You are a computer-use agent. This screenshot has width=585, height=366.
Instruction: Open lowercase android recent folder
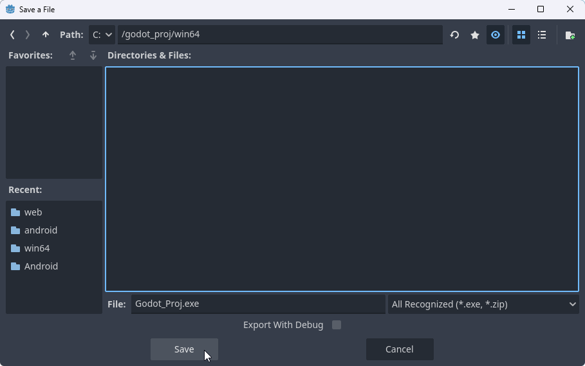[40, 230]
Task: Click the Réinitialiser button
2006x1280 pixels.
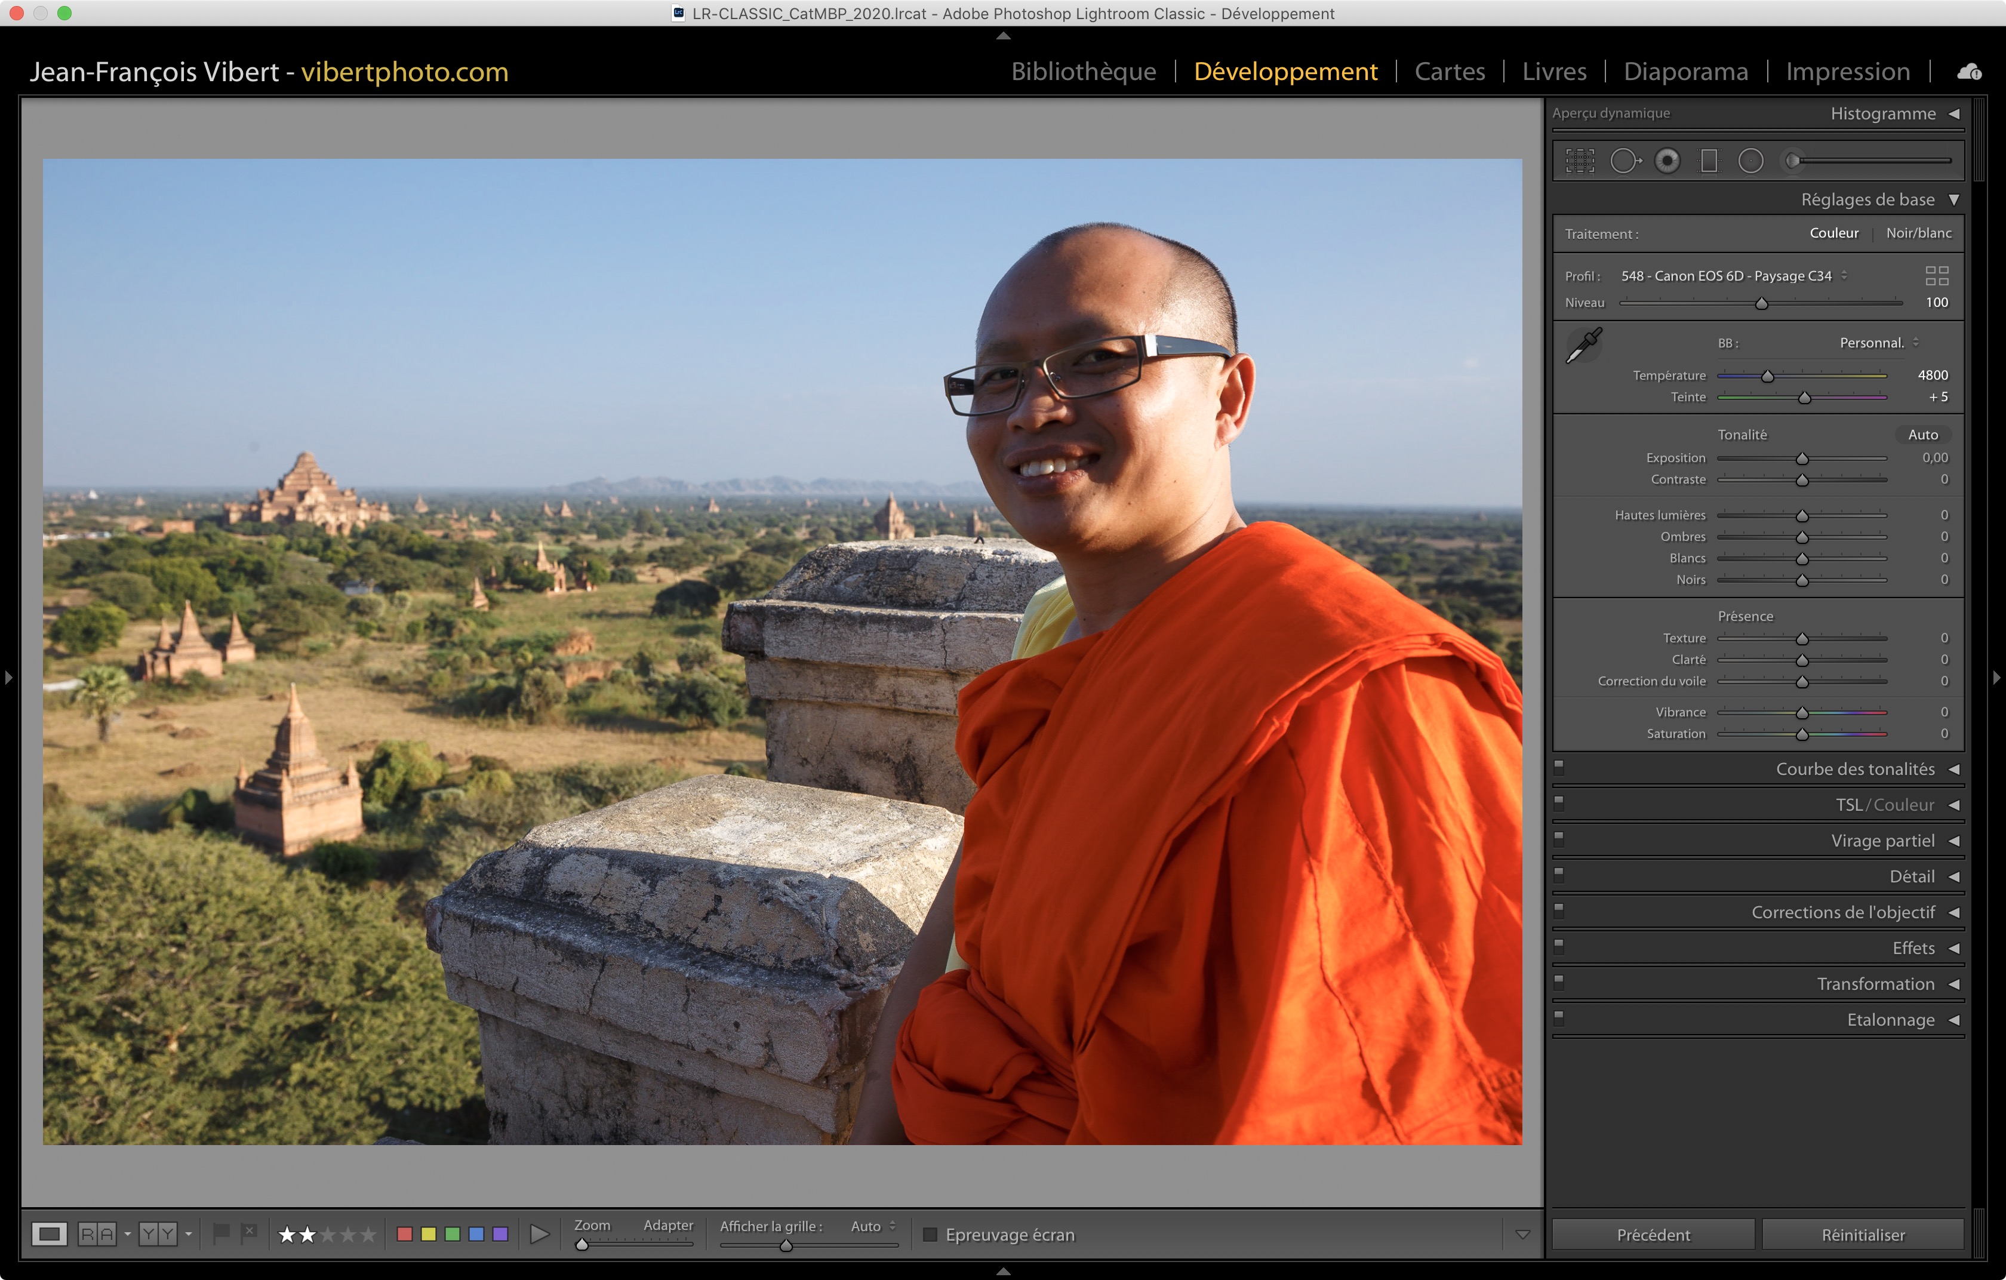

## [Task goal]
Copy the lines above word for word, leaving out the pictures.

## [Response for this exercise]
You are a computer-use agent. This screenshot has width=585, height=366.
Instruction: Open lowercase android recent folder
[40, 230]
Task: Click the Réinitialiser button
2006x1280 pixels.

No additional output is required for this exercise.